[Start of section]

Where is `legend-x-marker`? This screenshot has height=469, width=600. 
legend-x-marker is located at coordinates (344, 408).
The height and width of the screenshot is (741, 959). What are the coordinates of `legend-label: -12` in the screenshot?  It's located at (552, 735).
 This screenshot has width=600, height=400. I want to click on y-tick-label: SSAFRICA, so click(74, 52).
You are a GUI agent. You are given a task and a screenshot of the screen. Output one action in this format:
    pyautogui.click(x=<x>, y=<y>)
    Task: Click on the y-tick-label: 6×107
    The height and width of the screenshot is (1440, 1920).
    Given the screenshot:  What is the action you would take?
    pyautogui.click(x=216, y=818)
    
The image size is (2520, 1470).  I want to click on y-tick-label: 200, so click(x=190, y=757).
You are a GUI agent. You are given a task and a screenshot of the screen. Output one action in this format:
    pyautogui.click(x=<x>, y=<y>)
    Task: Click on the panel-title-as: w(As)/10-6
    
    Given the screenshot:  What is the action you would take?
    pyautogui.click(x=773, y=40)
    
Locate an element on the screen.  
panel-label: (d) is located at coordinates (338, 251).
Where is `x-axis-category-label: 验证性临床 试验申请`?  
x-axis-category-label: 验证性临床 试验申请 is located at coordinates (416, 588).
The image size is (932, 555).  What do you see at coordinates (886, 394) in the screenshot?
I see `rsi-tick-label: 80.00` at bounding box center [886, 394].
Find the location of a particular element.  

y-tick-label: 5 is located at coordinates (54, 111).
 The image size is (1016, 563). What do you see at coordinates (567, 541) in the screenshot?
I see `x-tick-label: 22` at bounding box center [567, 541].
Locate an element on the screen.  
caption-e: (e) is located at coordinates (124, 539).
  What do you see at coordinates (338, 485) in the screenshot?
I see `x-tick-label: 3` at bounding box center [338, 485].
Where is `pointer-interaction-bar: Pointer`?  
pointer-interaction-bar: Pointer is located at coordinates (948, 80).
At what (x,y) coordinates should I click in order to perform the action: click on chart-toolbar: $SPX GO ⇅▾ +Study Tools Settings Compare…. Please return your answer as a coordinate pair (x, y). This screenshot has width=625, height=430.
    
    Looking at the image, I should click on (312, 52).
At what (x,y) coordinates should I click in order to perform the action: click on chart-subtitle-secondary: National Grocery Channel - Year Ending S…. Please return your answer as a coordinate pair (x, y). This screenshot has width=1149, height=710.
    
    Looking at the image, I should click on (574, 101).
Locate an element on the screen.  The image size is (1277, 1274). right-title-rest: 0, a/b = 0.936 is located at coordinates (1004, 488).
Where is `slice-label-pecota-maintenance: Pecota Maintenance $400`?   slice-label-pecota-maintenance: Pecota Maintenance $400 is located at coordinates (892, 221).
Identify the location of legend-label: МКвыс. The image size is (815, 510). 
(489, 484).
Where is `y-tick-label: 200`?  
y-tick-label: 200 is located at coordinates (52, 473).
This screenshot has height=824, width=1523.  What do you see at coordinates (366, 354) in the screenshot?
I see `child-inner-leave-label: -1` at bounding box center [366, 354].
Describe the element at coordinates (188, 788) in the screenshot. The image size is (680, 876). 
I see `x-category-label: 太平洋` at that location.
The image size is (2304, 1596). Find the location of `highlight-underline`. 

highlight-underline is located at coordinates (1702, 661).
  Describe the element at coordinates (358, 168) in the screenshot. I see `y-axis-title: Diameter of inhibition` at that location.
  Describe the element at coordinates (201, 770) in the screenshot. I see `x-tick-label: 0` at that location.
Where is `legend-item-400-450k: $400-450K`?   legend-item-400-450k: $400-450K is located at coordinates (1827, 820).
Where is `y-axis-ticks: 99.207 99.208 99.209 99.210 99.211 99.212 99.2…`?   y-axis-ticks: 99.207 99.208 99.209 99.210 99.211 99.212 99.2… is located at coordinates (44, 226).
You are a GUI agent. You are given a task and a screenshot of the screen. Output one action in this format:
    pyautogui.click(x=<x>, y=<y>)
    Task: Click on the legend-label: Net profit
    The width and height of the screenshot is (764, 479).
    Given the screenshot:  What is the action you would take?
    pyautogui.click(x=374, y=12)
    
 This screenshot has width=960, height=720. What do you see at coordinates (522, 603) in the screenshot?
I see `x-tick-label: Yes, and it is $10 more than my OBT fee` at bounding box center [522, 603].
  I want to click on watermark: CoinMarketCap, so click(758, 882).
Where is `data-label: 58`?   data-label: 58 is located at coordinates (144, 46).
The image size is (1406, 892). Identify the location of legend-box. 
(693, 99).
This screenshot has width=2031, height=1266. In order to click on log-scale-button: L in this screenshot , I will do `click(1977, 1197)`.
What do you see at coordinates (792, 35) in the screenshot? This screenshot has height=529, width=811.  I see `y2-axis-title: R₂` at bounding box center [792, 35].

[End of section]

• Work instruction:
Copy out the records again, everything from the line containing "This screenshot has width=2031, height=1266." down to the end of the records, with no changes.

• Answer section:
This screenshot has width=2031, height=1266. In order to click on log-scale-button: L in this screenshot , I will do `click(1977, 1197)`.
What do you see at coordinates (792, 35) in the screenshot? This screenshot has height=529, width=811.  I see `y2-axis-title: R₂` at bounding box center [792, 35].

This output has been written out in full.